Gentoo Websites Logo
Go to: Gentoo Home Documentation Forums Lists Bugs Planet Store Wiki Get Gentoo!
Bug 550384 - sys-fs/duperemove fails to deduplicate
Summary: sys-fs/duperemove fails to deduplicate
Status: UNCONFIRMED
Alias: None
Product: Gentoo Linux
Classification: Unclassified
Component: Current packages (show other bugs)
Hardware: AMD64 Linux
: Normal normal (vote)
Assignee: Michał Górny
URL:
Whiteboard:
Keywords:
Depends on:
Blocks:
 
Reported: 2015-05-25 22:00 UTC by junkmail
Modified: 2020-10-31 06:20 UTC (History)
1 user (show)

See Also:
Package list:
Runtime testing required: ---


Attachments
Output of emerge --info (info.txt,16.10 KB, text/plain)
2015-05-25 22:00 UTC, junkmail
Details

Note You need to log in before you can comment on or make changes to this bug.
Description junkmail 2015-05-25 22:00:50 UTC
Created attachment 403956 [details]
Output of emerge --info

duperemove doesn't appear to deduplicate files as expected.

I made a small loop device to test brtfs deduplication, mounted at /mnt/gentoo

I formatted my /tmp partition with btrfs to test with a few files for deduplication.

It looks like duperemove is correctly identifying the files to deduplicate, but not actually doing it:

# duperemove -drh /tmp/test
Using 128K blocks
Using hash: SHA256  
Using 4 threads for file hashing phase
csum: /tmp/test/1/video.wmv     [1/3]
csum: /tmp/test/2/video.wmv     [2/3]
csum: /tmp/test/video.wmv       [3/3]
Hashed 84 blocks, resulting in 28 unique hashes. Calculating duplicate extents - this may take some time.
[########################################]
Search completed with no errors.             
Simple read and compare of file data found 1 instances of extents that might benefit from deduplication.
Start           Length          Filename (3 extents)
0.0     3.5M    "/tmp/test/video.wmv"
0.0     3.5M    "/tmp/test/1/video.wmv"
0.0     3.5M    "/tmp/test/2/video.wmv"
Dedupe 2 extents with target: (0.0, 3.5M), "/tmp/test/video.wmv"
Kernel processed data (excludes target files): 7.0M
Comparison of extent info shows a net change in shared extents of: 0.0

I've also tried doing formatting a loop device with brtfs, and achieved the same results.

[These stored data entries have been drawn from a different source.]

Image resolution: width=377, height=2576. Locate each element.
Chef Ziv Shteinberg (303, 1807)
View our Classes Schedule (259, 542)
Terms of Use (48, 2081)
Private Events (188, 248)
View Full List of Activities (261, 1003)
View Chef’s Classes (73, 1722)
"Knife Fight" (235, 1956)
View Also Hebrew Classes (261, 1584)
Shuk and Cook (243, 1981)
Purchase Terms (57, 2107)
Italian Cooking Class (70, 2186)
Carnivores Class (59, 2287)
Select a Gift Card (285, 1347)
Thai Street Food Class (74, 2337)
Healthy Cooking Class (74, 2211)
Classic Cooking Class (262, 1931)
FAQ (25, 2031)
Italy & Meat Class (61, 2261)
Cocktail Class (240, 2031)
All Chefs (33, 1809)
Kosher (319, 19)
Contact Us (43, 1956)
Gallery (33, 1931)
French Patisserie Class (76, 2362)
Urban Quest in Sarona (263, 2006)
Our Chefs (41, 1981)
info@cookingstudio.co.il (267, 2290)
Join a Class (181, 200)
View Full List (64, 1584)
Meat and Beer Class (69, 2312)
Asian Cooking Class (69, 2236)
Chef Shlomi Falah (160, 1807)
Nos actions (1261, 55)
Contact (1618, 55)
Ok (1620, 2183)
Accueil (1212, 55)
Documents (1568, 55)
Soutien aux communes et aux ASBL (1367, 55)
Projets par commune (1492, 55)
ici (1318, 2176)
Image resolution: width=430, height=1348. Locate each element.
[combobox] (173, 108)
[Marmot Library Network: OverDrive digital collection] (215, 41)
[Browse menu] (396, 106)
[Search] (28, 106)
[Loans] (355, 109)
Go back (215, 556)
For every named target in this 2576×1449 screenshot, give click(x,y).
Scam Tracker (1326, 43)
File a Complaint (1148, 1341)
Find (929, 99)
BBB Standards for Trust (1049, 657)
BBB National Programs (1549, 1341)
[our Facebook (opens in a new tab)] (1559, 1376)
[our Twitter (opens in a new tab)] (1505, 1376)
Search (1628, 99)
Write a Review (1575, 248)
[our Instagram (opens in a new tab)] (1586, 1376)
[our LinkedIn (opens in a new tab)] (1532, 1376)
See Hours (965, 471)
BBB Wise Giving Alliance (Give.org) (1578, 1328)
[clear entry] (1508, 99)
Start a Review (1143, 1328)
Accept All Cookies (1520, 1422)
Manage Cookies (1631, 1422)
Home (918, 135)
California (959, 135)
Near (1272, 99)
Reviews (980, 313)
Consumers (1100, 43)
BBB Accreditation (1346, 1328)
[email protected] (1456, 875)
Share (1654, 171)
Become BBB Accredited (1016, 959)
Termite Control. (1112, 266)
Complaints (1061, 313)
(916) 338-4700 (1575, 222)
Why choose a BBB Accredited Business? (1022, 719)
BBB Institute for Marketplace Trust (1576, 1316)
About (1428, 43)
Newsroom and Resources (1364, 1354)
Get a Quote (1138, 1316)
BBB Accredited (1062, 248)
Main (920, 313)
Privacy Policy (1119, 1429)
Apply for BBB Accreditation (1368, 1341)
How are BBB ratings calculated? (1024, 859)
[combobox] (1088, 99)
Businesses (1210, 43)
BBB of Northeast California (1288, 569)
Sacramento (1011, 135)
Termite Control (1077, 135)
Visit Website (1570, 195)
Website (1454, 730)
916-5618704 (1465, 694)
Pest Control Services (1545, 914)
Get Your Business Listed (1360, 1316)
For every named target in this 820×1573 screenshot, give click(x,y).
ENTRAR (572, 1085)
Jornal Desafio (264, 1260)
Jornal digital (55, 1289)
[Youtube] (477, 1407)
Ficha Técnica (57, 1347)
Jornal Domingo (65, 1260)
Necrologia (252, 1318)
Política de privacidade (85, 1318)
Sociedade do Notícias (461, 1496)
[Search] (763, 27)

Using dupremove version 0.09.3 and gentoo-sources 4.0.2
Comment 1 Michał Górny archtester Gentoo Infrastructure gentoo-dev Security 2015-05-29 06:13:15 UTC
Sorry for asking.. but are you sure those files weren't deduped already by the fs? :)
Comment 2 junkmail 2015-05-31 08:21:12 UTC
Yes I'm sure. I can fill up the filesystem with the same file and after deduplication it's still full
Comment 3 Michał Górny archtester Gentoo Infrastructure gentoo-dev Security 2017-09-02 09:21:46 UTC
I'm sorry for not being able to deal with this. Could you try if the current version works?
Comment 4 junkmail 2017-09-16 18:57:30 UTC
I tried it again duperemove-0.11_beta4 on kernel 4.13.2 and it sort of works, but not as I would expect.

I filled a 1000MiB loop device with one small video file (approx 25MB), and the free space as reported by KDiskFree went from 93.7MiB free to 185.8MiB free. There was nothing else on this device.
Comment 5 Kent Fredric (IRC: kent\n) (RETIRED) gentoo-dev 2020-09-21 03:48:09 UTC
(In reply to junkmail from comment #4)
> I tried it again duperemove-0.11_beta4 on kernel 4.13.2 and it sort of
> works, but not as I would expect.
> 
> I filled a 1000MiB loop device with one small video file (approx 25MB), and
> the free space as reported by KDiskFree went from 93.7MiB free to 185.8MiB
> free. There was nothing else on this device.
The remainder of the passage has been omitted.